WRITTEN INSTRUCTION ->
Can you change "yellow" to "green" in the records, beginning at the line that has "You are a computer-use" and stopping after "click(x=19, y=381)", and return only those lines with everything else unchanged and the pictures left out?

GIVEN RECORDS ->
________________

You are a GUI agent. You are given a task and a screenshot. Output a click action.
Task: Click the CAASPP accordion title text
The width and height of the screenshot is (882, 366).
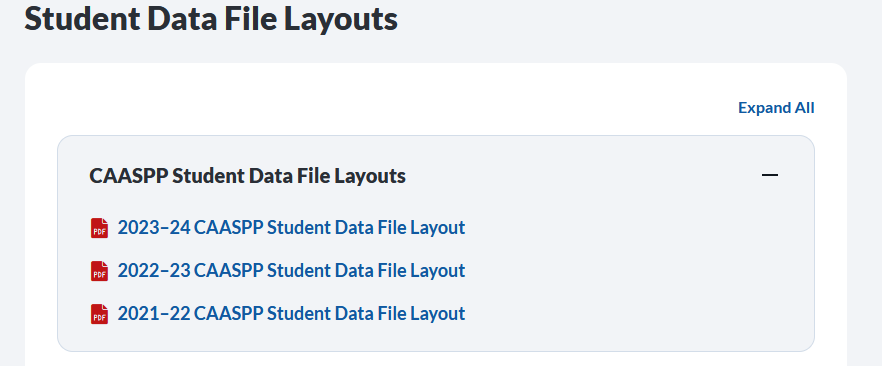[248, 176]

________________

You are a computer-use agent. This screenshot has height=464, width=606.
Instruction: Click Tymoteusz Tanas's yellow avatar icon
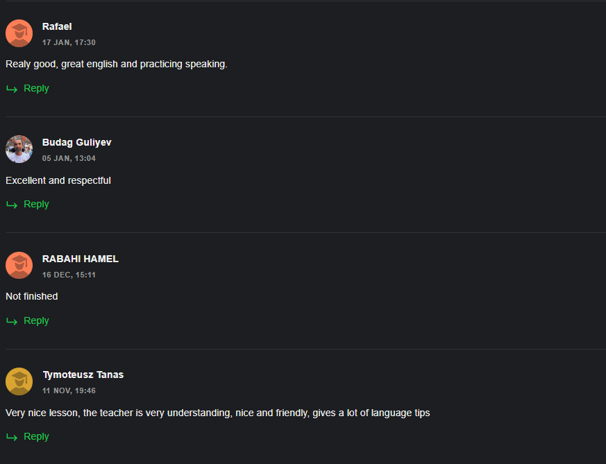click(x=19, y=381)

________________

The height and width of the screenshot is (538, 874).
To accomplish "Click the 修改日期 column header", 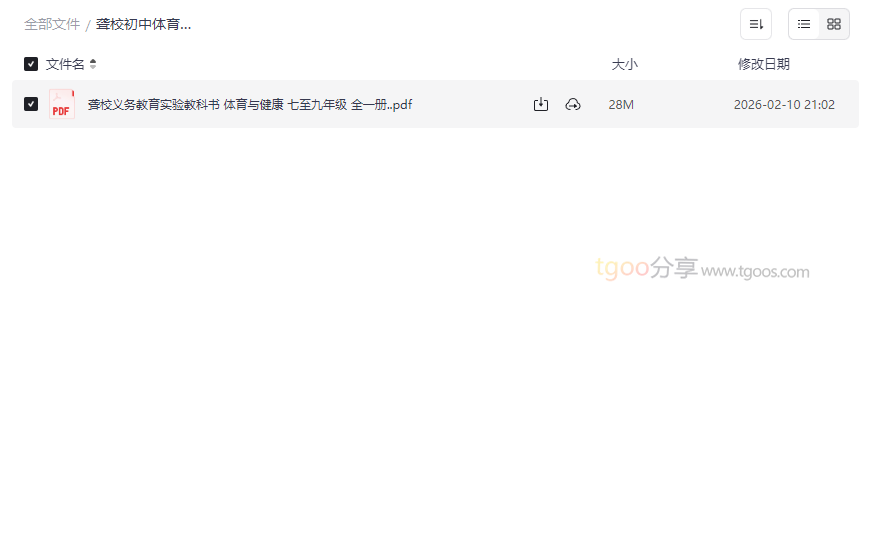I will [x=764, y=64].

________________

IN RESPONSE ->
You are a computer-use agent. This screenshot has height=464, width=606.
Instruction: Click Tymoteusz Tanas's green avatar icon
click(x=19, y=381)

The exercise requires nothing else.